*Source material:*
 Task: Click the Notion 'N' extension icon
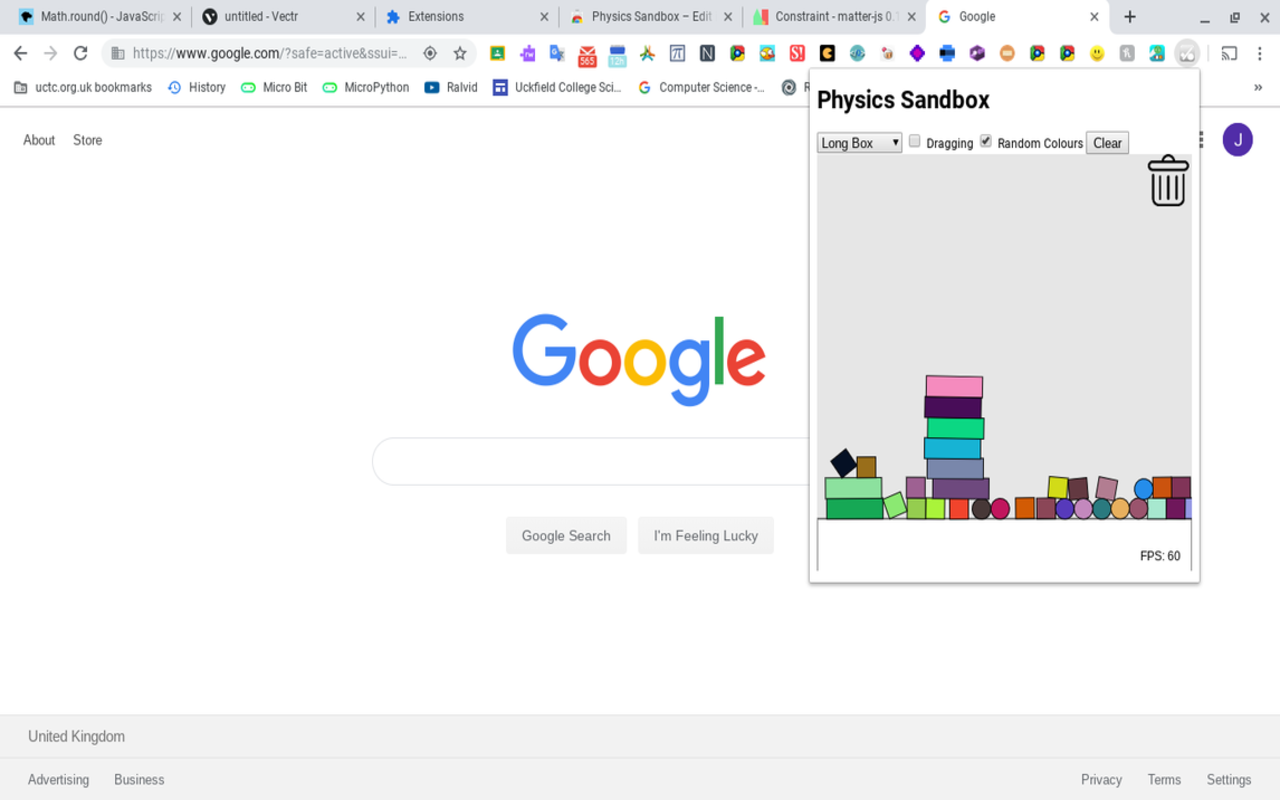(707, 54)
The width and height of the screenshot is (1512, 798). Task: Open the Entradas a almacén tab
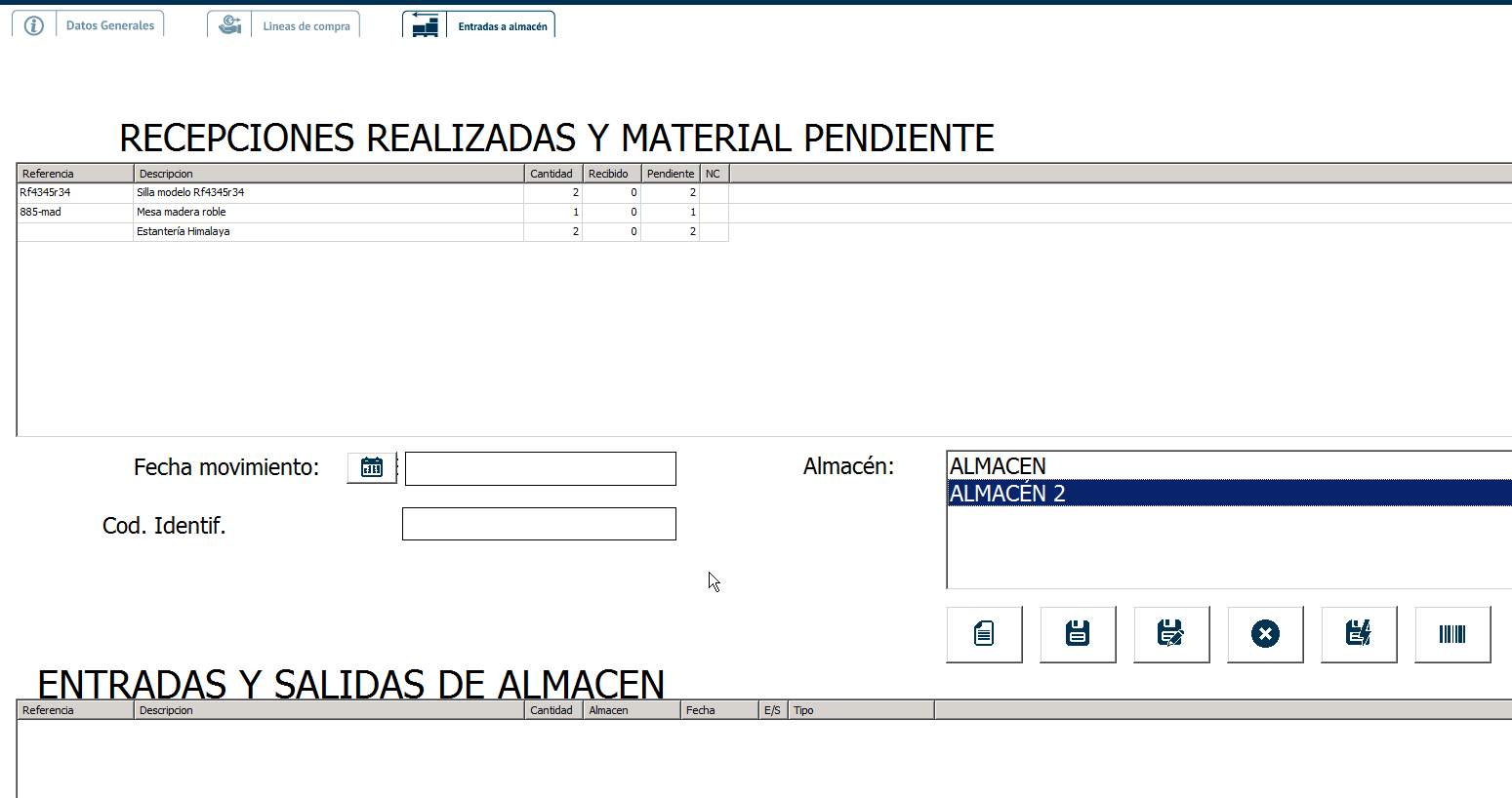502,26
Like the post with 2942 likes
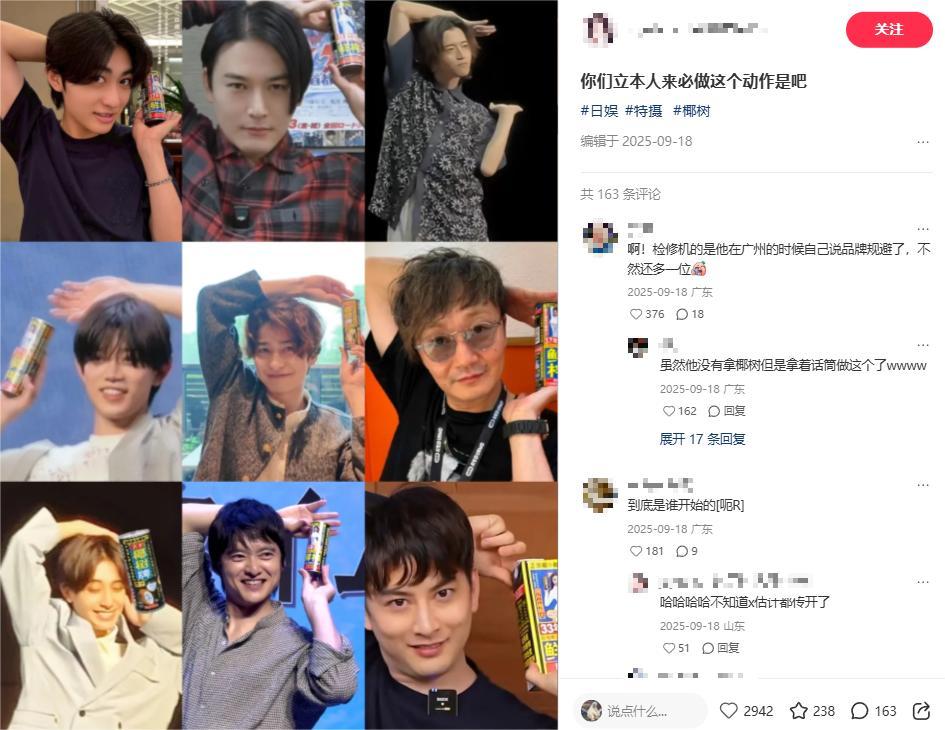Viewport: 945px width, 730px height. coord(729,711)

*Problem description:* Above are the records. Copy exactly, and only, the lines from the line containing "The width and" through the last one, omitting any pictures.

*Response to this exercise:*
The width and height of the screenshot is (1512, 798). Task: Open the Entradas a almacén tab
502,26
Like the post with 2942 likes
Viewport: 945px width, 730px height. coord(729,711)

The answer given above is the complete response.